While the distribution of goods is often driven by NGOs and charitable causes, the close proximity of politicians to these events can leave a lasting impression on residents—one that may influence voting decisions, particularly among the poor.
For some, the gratitude felt for these handouts, even if provided by a neutral third party, can be transferred to the political figures who appear during the distribution.
This, in turn, complicates the narrative of free and fair political competition, especially when residents are left unclear as to the true source of the support.
The perception that politicians are directly responsible for handouts, whether accurate or not, can sway the votes of the more vulnerable populations who feel a sense of obligation or gratitude for this perceived generosity.
For poorer residents, the immediate and tangible relief from a bag of rice or household essentials may outweigh the less immediate and often abstract promises made during political campaigns. It highlights how acts of charity, even when unintentional, can play a powerful role in shaping electoral outcomes.
This scenario raises questions about the ethical implications of politicians being present at charitable distributions.

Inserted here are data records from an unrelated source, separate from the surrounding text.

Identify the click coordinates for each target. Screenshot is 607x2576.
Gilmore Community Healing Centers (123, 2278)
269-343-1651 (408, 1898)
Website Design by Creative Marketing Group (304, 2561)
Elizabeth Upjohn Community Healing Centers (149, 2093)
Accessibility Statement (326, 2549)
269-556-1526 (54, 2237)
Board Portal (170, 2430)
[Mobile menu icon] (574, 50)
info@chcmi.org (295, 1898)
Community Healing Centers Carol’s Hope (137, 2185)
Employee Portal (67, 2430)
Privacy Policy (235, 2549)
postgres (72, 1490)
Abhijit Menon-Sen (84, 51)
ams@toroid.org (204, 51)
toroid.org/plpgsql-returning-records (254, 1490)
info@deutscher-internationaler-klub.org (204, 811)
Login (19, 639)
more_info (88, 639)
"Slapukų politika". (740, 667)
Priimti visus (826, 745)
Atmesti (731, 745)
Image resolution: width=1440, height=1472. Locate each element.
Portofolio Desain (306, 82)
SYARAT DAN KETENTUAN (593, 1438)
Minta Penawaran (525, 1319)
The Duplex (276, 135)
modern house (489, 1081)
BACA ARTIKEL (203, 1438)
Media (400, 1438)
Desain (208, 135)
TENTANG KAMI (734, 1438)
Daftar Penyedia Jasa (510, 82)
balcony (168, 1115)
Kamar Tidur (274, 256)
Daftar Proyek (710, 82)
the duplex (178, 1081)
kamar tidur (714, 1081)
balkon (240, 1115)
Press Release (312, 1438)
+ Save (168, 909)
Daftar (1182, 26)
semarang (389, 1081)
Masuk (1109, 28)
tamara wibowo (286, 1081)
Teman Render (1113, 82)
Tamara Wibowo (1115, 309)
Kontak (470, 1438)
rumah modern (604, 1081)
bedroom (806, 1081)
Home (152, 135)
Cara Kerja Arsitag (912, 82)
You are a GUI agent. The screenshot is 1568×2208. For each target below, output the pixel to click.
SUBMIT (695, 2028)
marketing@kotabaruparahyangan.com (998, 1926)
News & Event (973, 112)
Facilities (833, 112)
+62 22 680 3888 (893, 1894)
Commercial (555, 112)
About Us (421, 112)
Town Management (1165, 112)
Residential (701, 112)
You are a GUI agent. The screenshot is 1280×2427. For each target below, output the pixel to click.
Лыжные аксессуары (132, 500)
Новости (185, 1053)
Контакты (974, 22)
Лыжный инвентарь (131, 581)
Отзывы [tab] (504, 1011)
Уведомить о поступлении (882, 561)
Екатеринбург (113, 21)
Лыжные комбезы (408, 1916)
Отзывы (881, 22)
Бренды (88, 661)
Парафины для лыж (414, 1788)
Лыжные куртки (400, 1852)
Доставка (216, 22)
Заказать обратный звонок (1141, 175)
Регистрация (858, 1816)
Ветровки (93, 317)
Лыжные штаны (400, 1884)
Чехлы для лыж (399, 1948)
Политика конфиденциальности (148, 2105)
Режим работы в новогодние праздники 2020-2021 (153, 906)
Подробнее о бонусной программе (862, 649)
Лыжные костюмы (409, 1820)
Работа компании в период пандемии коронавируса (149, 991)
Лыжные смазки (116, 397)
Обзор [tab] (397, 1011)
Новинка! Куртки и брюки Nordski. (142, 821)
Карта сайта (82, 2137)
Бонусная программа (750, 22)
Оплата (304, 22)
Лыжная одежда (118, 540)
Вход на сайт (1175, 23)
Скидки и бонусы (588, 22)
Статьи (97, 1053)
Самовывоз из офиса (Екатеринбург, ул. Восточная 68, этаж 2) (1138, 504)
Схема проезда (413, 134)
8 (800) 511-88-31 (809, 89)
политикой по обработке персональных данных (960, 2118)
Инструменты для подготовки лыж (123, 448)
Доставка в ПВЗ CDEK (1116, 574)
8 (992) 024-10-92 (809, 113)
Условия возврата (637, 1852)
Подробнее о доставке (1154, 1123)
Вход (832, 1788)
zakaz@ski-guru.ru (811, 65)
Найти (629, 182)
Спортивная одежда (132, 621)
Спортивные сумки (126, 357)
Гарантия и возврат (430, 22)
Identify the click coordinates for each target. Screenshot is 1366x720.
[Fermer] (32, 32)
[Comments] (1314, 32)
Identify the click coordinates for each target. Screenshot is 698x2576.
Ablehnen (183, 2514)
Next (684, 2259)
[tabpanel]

While these events can genuinely benefit residents, they also risk being seen as part of a larger campaign strategy, where goodwill is exchanged for political support. It is a complex dynamic that touches on the heart of political ethics in Singapore and calls for clearer boundaries between voluntary aid and electoral influence.
In a broader sense, this reflection encourages us to consider how the provision of aid, particularly to the poor, can be seen as a tool of influence.